Conditions de déductibilité des abandons de créance à caractère financier : Date d’appréciation de la difficulté financière de la société bénéficiaire

La CAA de Bordeaux juge qu’un abandon de créances à caractère financier qui a été consenti par une société mère à sa filiale avant le jugement d’ouverture de la procédure de sauvegarde judiciaire, mais matérialisé dans les comptes postérieurement à cette décision du tribunal, ne constitue pas une charge déductible pour la société qui a consenti l’aide.

Rappel

Pour mémoire, le législateur a entendu expressément encadrer les abandons de créances consentis à compter des exercices clos depuis le 4 juillet 2012 (CGI art. 39, 13) en posant un principe général de non-déductibilité des aides à caractère financier. Par exception, et sous certaines conditions, la perte consécutive à un abandon de créance présentant un caractère autre que commercial est considérée comme une charge déductible de l’exercice, non constitutif d’un acte anormal de gestion, lorsque cet abandon est consenti :

Conformément à, l’article 39, 13,3e alinéa du CGI (issu de l’article 17 de la loi 2012-958 du 16-8-2012), les aides justifiées par des motifs autres que commerciaux qui sont consenties à une entreprise en difficulté financière placée sous l’une des procédures visées sont déductibles, dès lors qu’elles relèvent d’une gestion normale :

  • à hauteur de la situation nette négative de l’entreprise qui en bénéficie ;
  • et, pour le montant excédant cette situation nette négative, à proportion des participations détenues par d’autres personnes que l’entreprise qui consent l’aide.

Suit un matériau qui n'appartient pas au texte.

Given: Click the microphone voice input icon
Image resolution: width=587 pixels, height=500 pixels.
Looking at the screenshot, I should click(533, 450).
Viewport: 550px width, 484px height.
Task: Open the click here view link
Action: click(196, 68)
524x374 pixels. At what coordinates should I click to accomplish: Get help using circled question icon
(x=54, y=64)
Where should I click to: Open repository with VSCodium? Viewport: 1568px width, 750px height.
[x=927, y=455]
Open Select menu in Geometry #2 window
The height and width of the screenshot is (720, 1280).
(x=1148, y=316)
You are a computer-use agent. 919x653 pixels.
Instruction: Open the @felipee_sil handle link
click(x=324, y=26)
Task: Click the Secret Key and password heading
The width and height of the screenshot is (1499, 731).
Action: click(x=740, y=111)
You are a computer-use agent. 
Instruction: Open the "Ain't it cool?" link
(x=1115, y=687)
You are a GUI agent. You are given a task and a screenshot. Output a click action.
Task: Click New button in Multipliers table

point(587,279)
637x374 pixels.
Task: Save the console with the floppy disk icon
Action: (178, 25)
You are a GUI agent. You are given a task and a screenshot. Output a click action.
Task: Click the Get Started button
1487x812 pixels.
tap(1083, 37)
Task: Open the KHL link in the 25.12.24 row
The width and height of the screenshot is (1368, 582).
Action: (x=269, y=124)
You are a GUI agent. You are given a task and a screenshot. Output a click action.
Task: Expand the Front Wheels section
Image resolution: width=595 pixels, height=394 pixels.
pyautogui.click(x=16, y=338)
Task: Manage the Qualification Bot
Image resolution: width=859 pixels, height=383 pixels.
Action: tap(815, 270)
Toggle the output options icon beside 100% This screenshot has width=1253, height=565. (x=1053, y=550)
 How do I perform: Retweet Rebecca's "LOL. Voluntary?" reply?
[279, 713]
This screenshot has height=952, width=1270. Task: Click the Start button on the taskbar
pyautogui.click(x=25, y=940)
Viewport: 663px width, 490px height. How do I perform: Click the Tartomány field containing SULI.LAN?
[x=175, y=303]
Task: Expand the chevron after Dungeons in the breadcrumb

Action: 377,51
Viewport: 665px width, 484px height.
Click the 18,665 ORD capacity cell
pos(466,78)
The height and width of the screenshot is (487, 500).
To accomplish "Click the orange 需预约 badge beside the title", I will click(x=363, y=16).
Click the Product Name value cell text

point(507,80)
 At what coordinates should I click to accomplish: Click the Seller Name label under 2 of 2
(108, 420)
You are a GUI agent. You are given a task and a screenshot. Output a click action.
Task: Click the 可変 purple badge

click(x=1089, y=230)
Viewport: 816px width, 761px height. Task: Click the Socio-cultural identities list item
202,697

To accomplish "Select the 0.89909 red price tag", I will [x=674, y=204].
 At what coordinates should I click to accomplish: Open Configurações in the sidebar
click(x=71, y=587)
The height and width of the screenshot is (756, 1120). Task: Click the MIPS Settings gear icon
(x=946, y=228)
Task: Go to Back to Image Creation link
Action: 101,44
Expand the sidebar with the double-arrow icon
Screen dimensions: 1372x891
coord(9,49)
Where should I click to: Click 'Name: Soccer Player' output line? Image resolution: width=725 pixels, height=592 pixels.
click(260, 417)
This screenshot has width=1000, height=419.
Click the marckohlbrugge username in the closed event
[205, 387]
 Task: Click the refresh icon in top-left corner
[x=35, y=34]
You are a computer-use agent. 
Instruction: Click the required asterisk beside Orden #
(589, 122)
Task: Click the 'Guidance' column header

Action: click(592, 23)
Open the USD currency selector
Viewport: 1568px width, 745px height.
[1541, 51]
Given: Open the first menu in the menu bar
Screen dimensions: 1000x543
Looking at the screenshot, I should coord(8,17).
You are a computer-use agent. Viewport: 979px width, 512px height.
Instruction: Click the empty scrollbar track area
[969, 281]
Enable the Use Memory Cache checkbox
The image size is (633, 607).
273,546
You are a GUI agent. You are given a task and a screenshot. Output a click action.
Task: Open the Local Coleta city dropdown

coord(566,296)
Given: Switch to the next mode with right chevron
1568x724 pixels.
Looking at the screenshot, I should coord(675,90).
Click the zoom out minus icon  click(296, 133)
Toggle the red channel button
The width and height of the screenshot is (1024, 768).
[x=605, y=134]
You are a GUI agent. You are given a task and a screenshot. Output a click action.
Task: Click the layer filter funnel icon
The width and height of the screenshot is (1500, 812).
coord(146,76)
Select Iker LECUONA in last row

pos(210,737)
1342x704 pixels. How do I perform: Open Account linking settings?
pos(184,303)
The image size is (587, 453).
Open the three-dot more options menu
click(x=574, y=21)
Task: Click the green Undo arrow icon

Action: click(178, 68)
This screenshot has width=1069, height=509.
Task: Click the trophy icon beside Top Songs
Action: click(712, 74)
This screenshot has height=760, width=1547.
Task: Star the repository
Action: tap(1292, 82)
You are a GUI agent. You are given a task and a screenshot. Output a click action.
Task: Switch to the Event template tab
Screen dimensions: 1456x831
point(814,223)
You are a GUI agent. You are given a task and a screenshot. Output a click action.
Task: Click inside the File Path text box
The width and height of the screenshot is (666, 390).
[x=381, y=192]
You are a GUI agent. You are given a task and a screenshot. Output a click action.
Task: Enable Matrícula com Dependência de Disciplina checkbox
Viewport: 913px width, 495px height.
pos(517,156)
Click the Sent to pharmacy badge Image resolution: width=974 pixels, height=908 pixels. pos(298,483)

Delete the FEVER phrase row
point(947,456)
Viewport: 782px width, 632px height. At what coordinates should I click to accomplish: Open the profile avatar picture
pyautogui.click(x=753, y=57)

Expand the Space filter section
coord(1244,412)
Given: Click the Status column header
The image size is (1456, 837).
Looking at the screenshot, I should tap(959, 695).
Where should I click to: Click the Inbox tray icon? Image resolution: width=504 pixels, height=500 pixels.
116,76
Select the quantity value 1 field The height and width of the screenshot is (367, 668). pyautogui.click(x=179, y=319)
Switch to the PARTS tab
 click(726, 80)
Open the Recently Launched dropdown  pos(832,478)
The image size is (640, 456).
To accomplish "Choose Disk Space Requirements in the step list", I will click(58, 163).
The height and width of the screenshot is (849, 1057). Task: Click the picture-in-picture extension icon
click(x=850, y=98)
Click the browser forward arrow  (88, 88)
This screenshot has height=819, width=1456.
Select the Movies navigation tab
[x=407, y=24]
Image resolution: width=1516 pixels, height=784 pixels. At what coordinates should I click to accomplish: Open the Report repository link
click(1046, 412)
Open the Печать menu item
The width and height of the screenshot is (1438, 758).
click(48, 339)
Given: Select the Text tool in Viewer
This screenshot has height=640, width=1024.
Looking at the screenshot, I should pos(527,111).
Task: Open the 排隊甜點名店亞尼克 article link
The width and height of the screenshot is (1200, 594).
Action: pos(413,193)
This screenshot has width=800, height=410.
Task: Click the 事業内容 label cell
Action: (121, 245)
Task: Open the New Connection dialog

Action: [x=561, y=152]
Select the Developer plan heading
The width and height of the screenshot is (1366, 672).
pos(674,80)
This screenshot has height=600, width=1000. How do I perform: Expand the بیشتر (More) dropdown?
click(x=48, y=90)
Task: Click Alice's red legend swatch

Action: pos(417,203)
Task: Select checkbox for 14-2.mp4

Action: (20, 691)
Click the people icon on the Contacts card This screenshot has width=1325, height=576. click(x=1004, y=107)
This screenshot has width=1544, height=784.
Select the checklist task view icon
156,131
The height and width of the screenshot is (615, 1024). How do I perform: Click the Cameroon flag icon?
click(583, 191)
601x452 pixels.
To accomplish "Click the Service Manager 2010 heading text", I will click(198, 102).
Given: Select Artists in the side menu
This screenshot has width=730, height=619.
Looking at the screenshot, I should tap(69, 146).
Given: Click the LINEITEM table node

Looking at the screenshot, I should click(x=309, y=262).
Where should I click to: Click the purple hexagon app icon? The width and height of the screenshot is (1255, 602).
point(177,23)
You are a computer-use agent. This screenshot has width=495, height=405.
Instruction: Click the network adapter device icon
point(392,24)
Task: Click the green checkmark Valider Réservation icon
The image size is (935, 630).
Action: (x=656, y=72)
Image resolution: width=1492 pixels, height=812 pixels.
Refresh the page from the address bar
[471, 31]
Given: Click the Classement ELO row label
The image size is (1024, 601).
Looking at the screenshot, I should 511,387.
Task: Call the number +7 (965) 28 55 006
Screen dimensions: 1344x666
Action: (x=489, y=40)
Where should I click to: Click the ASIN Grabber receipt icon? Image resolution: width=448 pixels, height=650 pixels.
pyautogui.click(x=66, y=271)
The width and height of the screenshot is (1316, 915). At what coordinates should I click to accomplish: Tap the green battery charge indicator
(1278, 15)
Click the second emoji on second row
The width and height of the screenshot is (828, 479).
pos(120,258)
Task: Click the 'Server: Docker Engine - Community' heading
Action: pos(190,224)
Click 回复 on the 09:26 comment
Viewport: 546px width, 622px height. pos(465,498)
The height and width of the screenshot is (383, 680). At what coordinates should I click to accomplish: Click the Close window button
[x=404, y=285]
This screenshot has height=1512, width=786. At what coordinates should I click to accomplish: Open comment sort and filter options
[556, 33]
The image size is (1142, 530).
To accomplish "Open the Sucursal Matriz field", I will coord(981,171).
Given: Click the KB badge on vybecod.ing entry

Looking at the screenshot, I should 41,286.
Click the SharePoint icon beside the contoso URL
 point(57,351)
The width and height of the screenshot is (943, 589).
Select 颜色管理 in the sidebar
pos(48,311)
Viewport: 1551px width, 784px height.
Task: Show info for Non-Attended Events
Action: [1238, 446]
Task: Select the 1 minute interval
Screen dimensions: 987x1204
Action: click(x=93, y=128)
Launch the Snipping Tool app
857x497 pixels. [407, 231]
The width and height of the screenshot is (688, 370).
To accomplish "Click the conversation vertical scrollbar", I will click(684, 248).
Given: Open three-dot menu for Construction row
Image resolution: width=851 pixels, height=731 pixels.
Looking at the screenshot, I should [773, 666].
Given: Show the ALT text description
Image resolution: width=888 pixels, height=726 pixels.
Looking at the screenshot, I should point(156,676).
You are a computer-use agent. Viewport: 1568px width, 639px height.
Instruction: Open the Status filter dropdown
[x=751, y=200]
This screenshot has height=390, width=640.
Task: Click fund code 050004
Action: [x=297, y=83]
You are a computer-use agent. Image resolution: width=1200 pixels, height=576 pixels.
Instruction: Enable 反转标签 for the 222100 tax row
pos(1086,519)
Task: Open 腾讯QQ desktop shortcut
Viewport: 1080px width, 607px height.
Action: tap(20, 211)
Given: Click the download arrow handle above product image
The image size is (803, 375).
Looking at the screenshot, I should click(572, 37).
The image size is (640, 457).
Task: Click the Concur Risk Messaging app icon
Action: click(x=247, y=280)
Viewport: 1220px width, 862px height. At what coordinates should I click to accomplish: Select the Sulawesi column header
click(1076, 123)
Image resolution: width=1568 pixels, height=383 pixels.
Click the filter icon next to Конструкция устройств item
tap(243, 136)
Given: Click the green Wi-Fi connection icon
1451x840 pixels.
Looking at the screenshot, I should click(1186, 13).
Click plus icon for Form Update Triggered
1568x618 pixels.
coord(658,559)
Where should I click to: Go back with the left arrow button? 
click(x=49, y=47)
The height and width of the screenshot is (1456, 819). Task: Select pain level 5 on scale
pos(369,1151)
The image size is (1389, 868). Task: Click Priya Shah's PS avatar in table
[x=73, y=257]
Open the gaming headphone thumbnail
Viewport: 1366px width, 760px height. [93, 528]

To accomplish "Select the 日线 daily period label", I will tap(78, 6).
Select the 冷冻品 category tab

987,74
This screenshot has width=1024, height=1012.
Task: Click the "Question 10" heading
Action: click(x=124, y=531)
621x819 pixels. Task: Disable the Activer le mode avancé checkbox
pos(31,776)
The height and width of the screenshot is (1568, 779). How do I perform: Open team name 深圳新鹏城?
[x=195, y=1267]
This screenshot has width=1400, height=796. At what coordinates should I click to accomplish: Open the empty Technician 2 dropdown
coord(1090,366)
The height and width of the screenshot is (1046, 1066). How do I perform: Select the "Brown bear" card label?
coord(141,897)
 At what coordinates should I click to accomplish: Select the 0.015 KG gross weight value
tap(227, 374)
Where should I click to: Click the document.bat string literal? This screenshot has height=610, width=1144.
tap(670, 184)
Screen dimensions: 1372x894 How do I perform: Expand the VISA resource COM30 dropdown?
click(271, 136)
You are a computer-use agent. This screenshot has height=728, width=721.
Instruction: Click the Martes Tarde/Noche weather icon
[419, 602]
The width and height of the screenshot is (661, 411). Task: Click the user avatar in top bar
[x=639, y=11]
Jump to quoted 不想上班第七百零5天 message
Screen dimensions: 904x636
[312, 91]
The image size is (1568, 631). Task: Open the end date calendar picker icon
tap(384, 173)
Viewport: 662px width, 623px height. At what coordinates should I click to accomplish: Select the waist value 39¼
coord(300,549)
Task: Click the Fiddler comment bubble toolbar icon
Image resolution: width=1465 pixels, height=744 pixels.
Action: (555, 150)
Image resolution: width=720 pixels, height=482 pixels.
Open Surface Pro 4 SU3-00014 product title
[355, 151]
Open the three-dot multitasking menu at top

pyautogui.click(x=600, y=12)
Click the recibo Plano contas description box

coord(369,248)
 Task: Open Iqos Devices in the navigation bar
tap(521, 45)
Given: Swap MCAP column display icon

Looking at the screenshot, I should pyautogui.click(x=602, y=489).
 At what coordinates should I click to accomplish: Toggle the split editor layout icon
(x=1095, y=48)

En principe, il convient de se placer à la date de clôture de l’exercice de la société mère pour apprécier la situation nette (réelle) de la filiale bénéficiaire d’un abandon de créance autre qu’à caractère commercial. Toutefois, par mesure de tolérance, la doctrine administrative admet de se placer à la date à laquelle l’abandon a été consenti pour apprécier la situation nette comptable (ou réelle) de la société bénéficiaire de l’abandon (BOI-BIC-BASE-50-20-10, 29/01/2013, n°110).

L’histoire

En juin 2014, une société mère consent à sa filiale en difficulté détenue à plus de 98 % un abandon de créances, sous condition résolutoire d’un retour à meilleure fortune, au titre des avances en compte courant non remboursées et de biens cédés restant à régler. Elle considère cet abandon déductible fiscalement. En septembre 2014, la filiale fait l’objet d’une procédure de sauvegarde judiciaire. Au cours de l’année 2016, sa liquidation est prononcée.

À l’issue de la vérification de comptabilité de la société mère, l’administration fiscale a remis en cause la déduction de cet abandon de créances.

La décision

Tout d’abord, la Cour d’appel rejette le caractère commercial de l’abandon de créances ainsi consenti en considération des faits et circonstances propres à l’espèce.

En second lieu, elle rejette l’argument subsidiaire de la société requérante selon lequel, à supposer que cet abandon soit à caractère financier, il entrerait dans les prévisions des dispositions du 2e alinéa de l’article 39, 13° du CGI, qui dérogent au principe de non-déductibilité des aides à caractère financier. A ce titre, la société avançait que la société mère avait matérialisé l’aide dans ses comptes à la date de la clôture de son bilan du 30 septembre 2014, soit postérieurement à l’ouverture de la procédure de sauvegarde de la filiale bénéficiaire le 24 septembre 2014. Elle revendiquait ainsi la déduction de l’aide à hauteur de la situation nette négative de la filiale bénéficiaire et pour le montant excédant cette situation nette négative, à proportion des participations détenues par les autres actionnaires.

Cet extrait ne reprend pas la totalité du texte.